Football: premiership casualties
Formula One is just one of the many sports following the same business model of receiving its life support from rich benefactors, who are big players in the financial markets. John Print is a sports soccer director and UK operations manager of the international agency Sports Management Worldwide. He says that the sports industry is susceptible to the global crisis due to its entanglement with the financial market. ‘Sport is suffering more in this current crisis than in others simply because the sports revenue model has become more complex.’ In the past, the main income stream of sports were ticket sales, food beverages and merchandise. But today’s sports has changed to a ‘revenue model that is all about big business.' He also points out that the ‘impact of global television rights has made these media rights and associated sponsors such major income streams, that ticket sales are secondary.’

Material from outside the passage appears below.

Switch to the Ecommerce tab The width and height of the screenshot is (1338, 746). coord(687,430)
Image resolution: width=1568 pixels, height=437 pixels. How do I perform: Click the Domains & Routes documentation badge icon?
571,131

For John, football will not likely go unscathed. The sport is completely caught up in the web of money troubles due to its heavy-dependency on investors and sponsorships. ‘The present financial crisis will send repercussions to the football industry due to its large numbers of overseas financial investors which could seriously damage a club´s future,’ he warns. English clubs like West Ham United and Liverpool have already been crippled by the financial meltdown. ‘West Ham has been hit hard with the loss of a main shirt sponsor.’ The deal was for 7.5 million with XL Holidays. On 4 December, they signed a 3 million euro deal with Asian sportsbetting company SBOBet.com. ‘Their Icelandic owner Bjorgofur Gudmundsson is under pressure to sell the club. Liverpool has also been hit by the financial crisis over funding for their new stadium at Kirkby. The owners struggle to raise funds to purchase star players.’
US basketball and London Olympics – less drama, more optimism
Other sports industries are reacting less dramatically as they gear towards cuts. On 15 October, the National Basketball Association (NBA) announced it was slashing 9% of its US work force. However, they have scored some joint ventures with entertainment company AEG in a move for international expansion in China.
Over in London, the organisers of the 2012 Olympic games are already feeling the pinch. Budget plans conceived years ago are expected to be cut becase of funding difficulties both from public and the private sector; plans are to not exceed the 11, 310 million euros budget. For example, the construction of accomodation has been reduced from 4200 to 3000 because of the housing crisis, as they won't be profitable after the Olympics; athletes may have to live in tighter conditions. London 2012 will not likely be Beijing 2008. But it won't provoke a loss in credibility in the games; reducing costs is justifiable in a climate of financial pandemonium. It does not diminish John´s optimism for the sports industry either, particularly for football. ‘The financial crisis will be a major wake-up call for team owners. It will make them aware that they have a responsibility not just to bring success to the club, but to guarantee the long term financial security of a club for the fans and community.’
John also believes the clubs will remain marketable brand names and will be handled well by its experienced sports owners. ‘Even if an owner got in trouble and wanted to sell, there are always people interested. It will be interesting to see what happens with Newcastle United and West Ham over the coming months. Although neither have been sold there has been no shortage of interest from buyers,’ finishes John; American tycoon and christian conservative Philip Anschutz has been linked to the former.